Who can doubt this? Members of a royal family are fascinating precisely because they are “accidental” or arbitrary winners in the lottery of life. A civilization ruled by the Wheel of Fortune requires some figures who symbolize a virtual eternity of good luck. These display creatures are cushioned from chance and irreversible loss. Their lives are the fantasy embodiment of what each of us will attain when our ship comes in, when our castle-in-the-air comes down to earth, grand as Windsor. The tendency to make royalty more accessible, more like its subjects, springs from the same respect for serendipity: We wish to be more like these fortunate exceptions whom the media increasingly make more like us.

My monarchist friend, who wore a long cape to class and liked to quote Balzac as authority on the need for kings, claimed that Freud’s theory of the family romance supported his undemocratic views. According to this theory, each of us imagines that through some mischance he or she has been raised in the wrong household, and that his or her real family is far more noble in rank and manner. “This is the myth that makes sense of all other myths,” my friend would say, “including religion,” and then he would sigh, “The Europeans know themselves so much better than we do.”

Lacking the pomp and circumstance of royalty, Americans have always sought surrogate images of glamour and good fortune. The love-hate relations that we carry on with our always less-than-perfect celebrities suggest that we could use a few majestic figures whose dependable, limited, even ornamental lives are a refuge from the wear and tear of routine existence. Restless at doing and making, Americans yearn for the ceremonial state of “being” represented in the popular conception of royalty. This accounts in part for the Gatsby-like longing, and also the resultant dynamism of effort, that characterizes American images of success.

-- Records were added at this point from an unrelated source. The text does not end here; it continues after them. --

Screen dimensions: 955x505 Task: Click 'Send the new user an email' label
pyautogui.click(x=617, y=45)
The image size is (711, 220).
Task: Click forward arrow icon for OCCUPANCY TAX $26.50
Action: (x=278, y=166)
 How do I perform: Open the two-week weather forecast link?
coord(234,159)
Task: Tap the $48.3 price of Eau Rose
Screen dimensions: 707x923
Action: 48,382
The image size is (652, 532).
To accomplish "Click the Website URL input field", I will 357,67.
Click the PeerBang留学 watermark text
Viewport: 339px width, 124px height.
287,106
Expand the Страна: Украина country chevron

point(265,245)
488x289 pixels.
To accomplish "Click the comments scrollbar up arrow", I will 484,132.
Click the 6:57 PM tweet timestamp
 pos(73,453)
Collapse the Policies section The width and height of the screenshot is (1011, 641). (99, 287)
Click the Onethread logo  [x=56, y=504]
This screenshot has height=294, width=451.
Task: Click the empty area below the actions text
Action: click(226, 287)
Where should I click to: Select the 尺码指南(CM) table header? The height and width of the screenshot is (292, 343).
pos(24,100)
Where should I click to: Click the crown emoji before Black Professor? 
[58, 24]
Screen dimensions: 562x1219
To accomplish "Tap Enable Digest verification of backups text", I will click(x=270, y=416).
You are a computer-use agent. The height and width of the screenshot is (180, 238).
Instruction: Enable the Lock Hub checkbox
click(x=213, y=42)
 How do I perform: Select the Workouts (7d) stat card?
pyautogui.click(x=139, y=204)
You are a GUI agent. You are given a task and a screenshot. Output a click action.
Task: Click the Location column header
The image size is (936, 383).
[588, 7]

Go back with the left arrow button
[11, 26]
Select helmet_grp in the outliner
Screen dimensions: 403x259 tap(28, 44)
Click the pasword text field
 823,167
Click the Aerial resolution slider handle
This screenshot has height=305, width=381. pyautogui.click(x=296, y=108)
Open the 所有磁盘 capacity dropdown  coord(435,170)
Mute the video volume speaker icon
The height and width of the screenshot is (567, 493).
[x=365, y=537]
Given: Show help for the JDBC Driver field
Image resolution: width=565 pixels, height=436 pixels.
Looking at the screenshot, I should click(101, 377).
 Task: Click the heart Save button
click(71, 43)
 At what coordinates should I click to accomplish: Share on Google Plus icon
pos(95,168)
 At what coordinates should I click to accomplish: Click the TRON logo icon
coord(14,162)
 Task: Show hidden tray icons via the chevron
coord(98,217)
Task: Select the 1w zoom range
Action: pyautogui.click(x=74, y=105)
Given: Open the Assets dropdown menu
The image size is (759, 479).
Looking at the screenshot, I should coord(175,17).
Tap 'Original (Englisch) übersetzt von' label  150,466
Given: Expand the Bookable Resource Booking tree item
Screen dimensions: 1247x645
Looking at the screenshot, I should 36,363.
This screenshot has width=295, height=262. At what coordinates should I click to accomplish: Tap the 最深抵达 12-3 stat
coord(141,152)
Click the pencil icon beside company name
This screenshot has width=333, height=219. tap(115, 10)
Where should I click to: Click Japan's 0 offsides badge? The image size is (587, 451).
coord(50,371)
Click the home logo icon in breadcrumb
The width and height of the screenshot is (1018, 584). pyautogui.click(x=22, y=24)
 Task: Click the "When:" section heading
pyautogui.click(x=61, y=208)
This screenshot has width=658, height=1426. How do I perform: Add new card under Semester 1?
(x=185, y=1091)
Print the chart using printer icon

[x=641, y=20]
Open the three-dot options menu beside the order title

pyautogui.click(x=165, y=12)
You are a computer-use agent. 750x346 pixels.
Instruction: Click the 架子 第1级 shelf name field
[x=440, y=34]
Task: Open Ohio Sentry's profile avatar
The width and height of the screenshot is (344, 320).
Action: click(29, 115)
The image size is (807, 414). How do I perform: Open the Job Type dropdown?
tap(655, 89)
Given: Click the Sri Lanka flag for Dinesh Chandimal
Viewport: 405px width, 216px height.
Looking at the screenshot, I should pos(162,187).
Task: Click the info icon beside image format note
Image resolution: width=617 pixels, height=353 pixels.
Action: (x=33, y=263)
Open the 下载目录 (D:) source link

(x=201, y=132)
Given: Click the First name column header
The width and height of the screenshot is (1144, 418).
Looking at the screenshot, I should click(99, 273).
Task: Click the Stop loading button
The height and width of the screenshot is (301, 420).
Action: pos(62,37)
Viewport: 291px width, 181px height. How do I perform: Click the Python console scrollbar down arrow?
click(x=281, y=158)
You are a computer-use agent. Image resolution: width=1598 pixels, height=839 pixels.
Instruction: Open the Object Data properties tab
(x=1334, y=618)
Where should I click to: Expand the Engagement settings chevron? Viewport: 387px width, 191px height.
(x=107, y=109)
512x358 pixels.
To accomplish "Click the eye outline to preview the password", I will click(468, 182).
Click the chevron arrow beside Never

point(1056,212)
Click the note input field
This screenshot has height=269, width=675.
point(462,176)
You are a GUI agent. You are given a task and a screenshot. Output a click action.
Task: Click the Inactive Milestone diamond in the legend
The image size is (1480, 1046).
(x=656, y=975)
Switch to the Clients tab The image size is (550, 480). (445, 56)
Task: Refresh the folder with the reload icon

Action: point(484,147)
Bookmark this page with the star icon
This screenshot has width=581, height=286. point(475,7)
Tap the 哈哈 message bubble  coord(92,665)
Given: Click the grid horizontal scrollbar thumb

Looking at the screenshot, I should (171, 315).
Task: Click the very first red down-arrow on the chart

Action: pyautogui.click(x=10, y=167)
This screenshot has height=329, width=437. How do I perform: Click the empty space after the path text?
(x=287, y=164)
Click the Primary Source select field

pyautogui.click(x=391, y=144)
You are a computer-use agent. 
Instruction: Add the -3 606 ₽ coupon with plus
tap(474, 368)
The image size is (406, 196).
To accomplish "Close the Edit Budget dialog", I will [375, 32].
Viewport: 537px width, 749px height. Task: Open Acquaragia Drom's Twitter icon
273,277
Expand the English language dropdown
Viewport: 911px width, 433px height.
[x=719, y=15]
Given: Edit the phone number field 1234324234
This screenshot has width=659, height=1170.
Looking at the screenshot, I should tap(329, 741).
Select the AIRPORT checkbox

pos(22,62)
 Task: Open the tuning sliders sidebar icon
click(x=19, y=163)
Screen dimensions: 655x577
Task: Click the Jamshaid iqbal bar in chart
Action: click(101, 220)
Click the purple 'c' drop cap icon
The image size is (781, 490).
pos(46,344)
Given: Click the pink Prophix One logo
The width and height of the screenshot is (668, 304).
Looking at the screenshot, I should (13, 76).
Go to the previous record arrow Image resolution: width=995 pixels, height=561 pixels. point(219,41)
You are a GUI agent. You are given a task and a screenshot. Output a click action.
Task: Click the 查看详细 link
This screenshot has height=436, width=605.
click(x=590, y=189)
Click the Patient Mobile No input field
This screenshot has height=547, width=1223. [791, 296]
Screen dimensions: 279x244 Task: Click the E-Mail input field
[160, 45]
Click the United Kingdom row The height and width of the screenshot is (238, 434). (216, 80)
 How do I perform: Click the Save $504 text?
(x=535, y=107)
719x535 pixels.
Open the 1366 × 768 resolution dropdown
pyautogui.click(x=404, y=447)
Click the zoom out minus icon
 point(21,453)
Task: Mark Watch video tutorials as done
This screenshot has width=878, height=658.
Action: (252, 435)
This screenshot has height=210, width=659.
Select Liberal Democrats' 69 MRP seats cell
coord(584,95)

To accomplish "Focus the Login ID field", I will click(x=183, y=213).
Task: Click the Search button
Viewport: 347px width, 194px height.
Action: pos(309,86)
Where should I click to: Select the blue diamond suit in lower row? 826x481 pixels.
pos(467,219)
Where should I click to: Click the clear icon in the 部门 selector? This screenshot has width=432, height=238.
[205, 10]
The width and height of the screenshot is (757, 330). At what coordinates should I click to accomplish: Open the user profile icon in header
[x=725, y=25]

Wealth, power, fame--these cannot finally satisfy us because in America they are so fickle and mutable. Monarchs possess advantages more compelling--the accidents of a unique birth and a unique destiny denied to the more deserving. When the great reputations of our time dwindle, and perhaps disappear, some Prince and Princess of Wales will still beguile the world by their fully justified smiles, their empty and enviable lives.